Das Rekursgericht sprach aus, dass der ordentliche Revisionsrekurs zulässig sei, weil Rechtsprechung des Obersten Gerichtshofs zu einem vergleichbaren Fall fehle.

Gegen diese Entscheidung richtet sich der von der Klägerin beantwortete Revisionsrekurs der Beklagten.

Rechtliche Beurteilung

Der Revisionsrekurs ist entgegen dem den Obersten Gerichtshof nicht bindenden Ausspruch des Rekursgerichts nicht zulässig.

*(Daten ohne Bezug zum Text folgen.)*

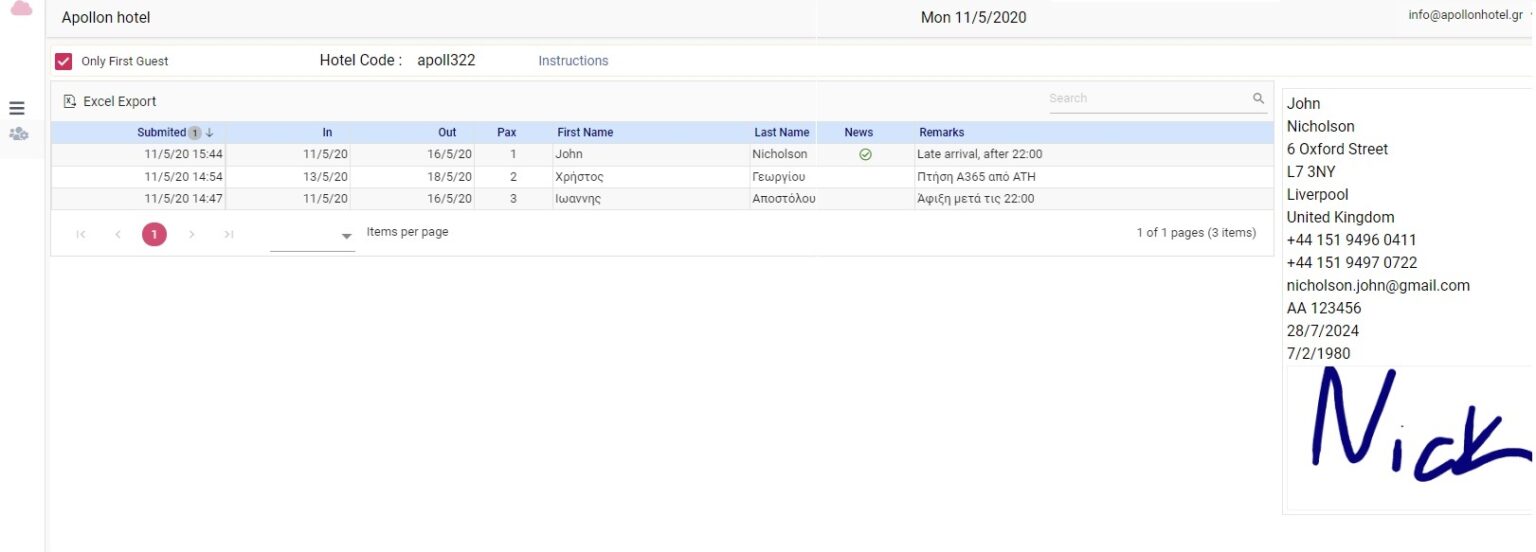Go to next page arrow

pos(191,234)
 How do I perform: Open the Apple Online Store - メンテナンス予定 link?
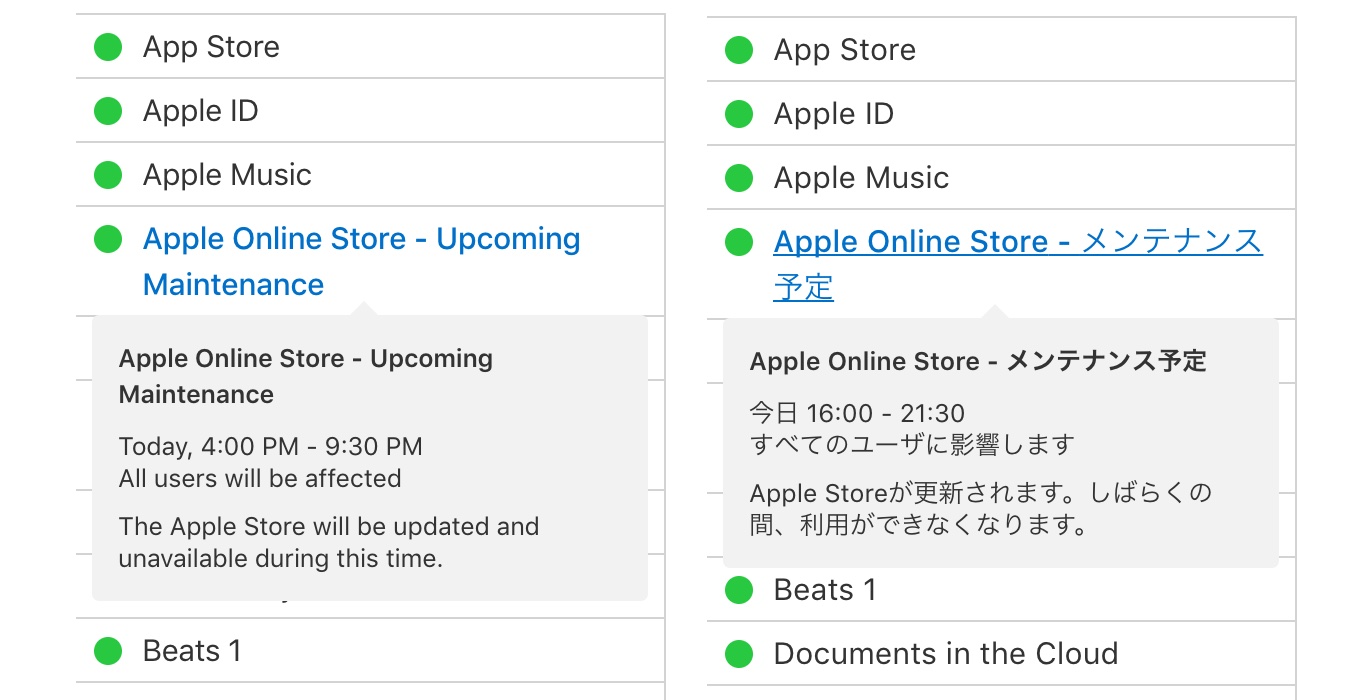click(x=1017, y=243)
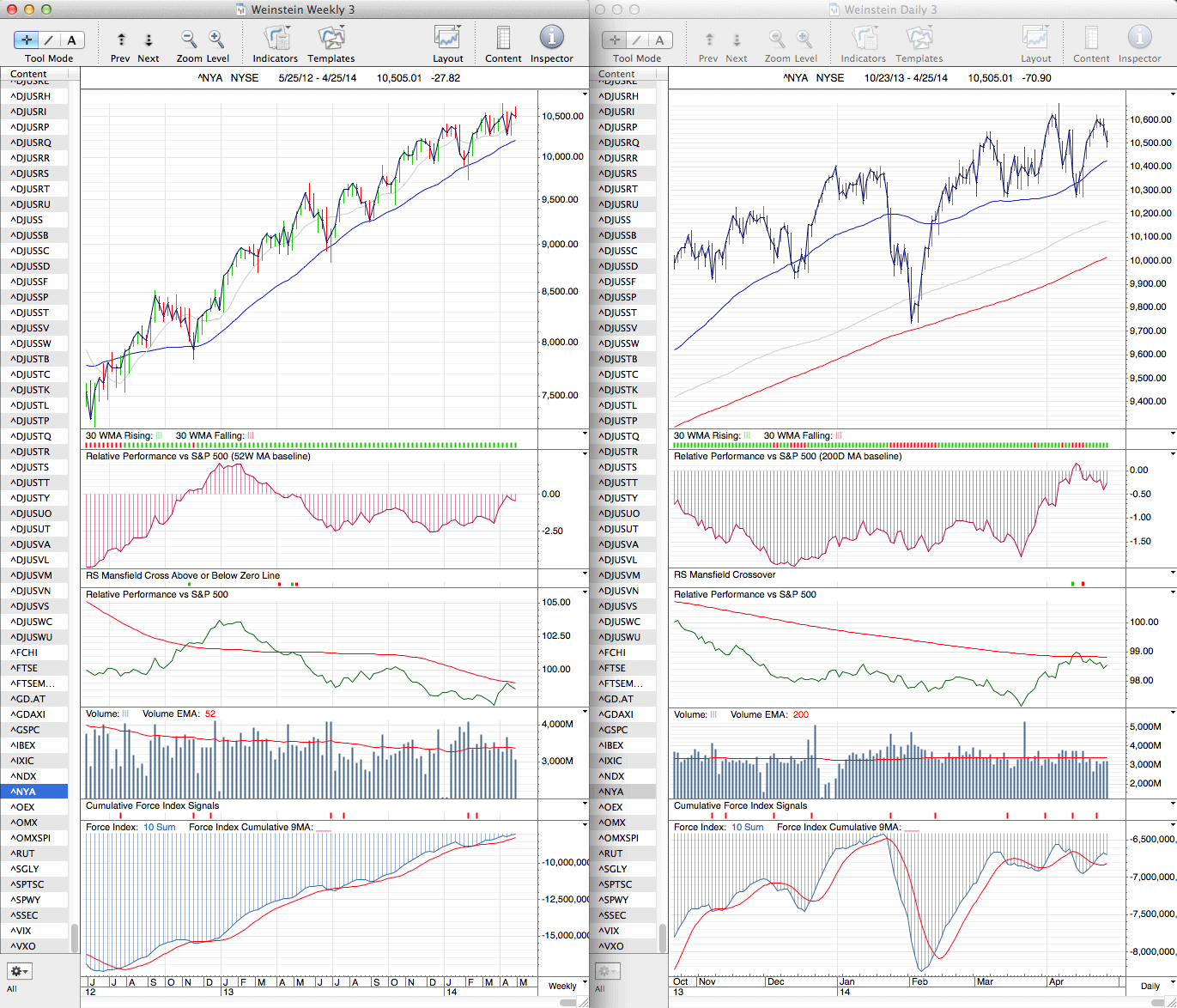Click ^RUT symbol in the Daily window list
1177x1008 pixels.
[611, 853]
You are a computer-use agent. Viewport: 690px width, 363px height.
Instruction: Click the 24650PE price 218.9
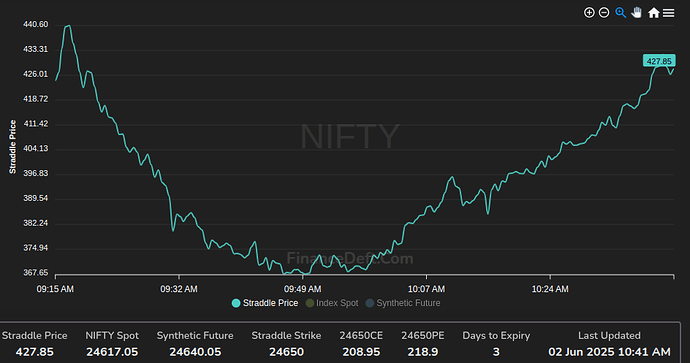point(423,352)
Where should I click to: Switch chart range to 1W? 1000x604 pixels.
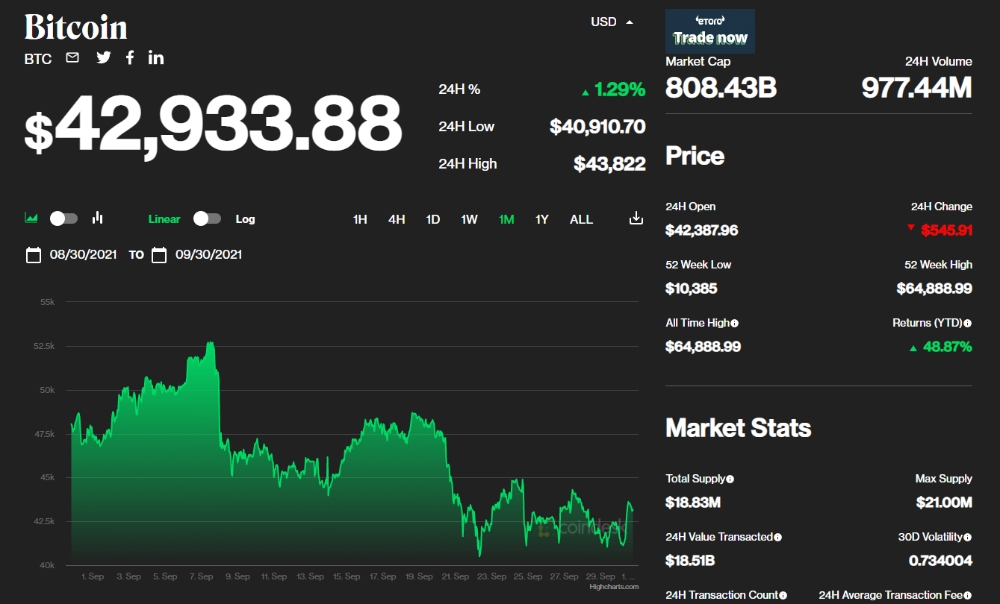469,219
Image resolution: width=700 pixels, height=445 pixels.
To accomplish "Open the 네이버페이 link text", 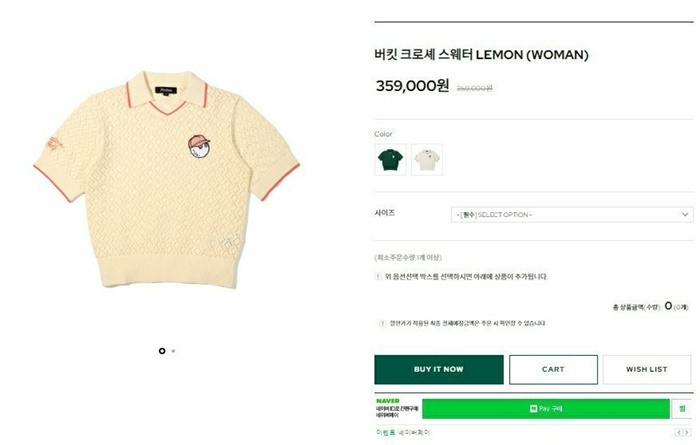I will click(x=414, y=432).
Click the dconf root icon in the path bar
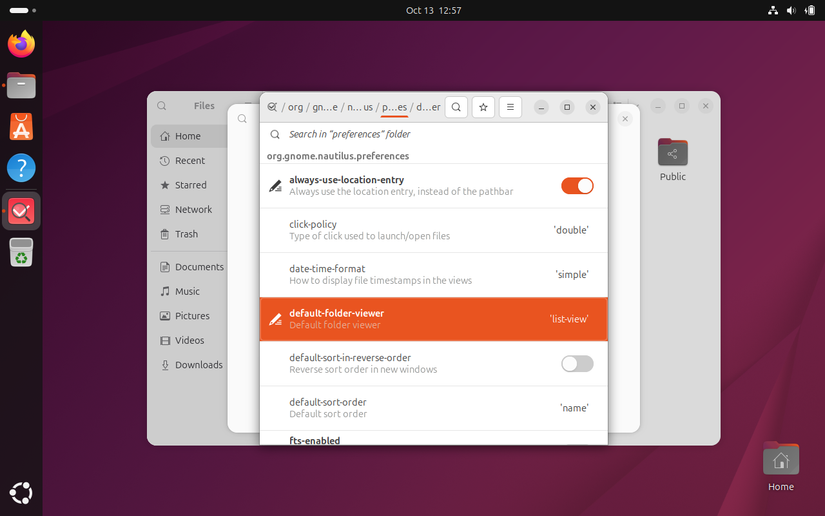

1. Beschlüsse, mit denen das Rekursgericht einen Rekurs gegen eine erstinstanzliche Entscheidung zurückgewiesen hat, sind nach ständiger Rechtsprechung nur unter den Voraussetzungen des § 528 ZPO anfechtbar (7 Ob 4/12g mwN). Eine erhebliche Rechtsfrage iSd § 528 Abs 1 ZPO liegt hier jedoch nicht vor.

2. Gegen einen Beschluss, mit dem über einen Überweisungsantrag entschieden wurde, ist nach § 261 Abs 6 ZPO ein Rechtsmittel unzulässig (RIS-Justiz RS0039091). Nur wenn die vom Erstgericht ausgesprochene Überweisung dem § 261 Abs 6 ZPO derart gravierend widerspricht, dass der Zweck des Rechtsmittelausschlusses nicht mehr erfüllt wird, ist der Überweisungsbeschluss anfechtbar (RIS-Justiz RS0039091; RS0039863; 8 Ob 45/05h ua).

Umstände, die hier im Sinne der dargestellten Ausnahme die Anfechtbarkeit des Überweisungsbeschlusses begründen könnten, vermag die Revisionsrekurswerberin aber nicht aufzuzeigen. Nach wie vor geht sie von einer Umdeutung des ursprünglichen Sachantrags der Antragstellerin durch das Gericht aus, womit sie die zutreffenden Ausführungen des Rekursgerichts ignoriert, nach denen von einer solchen Umdeutung nicht die Rede sein kann, weil hier die Antragstellerin selbst ihren ursprünglichen Antrag in eine jedenfalls auf den streitigen Rechtsweg gehörige Klage umgestellt hat. Auf die Argumente des Rekursgerichts, mit dem dieses die Zulässigkeit dieser Umstellung begründet, geht die Revisionsrekurswerberin inhaltlich nicht ein. Vor allem aber widerspricht ihr Einwand, die Umstellung sei im Sinne des analog anzuwendenden § 235 ZPO unzulässig, ihrem eigenen Vorbringen in erster Instanz, mit dem sie ja selbst den ursprünglichen Antrag als auf den streitigen Rechtsweg gehörig bezeichnet hat. Das weitere Vorbringen, dass die angefochtene Überweisung einer ökonomischen Prozessführung krass widerspreche, ist schlechthin unverständlich.

Der Revisionsrekurs war daher als unzulässig zurückzuweisen.

Die Kostenentscheidung beruht auf den §§ 41, 50 ZPO. Die Klägerin hat auf die Unzulässigkeit des Revisionsrekurses hingewiesen.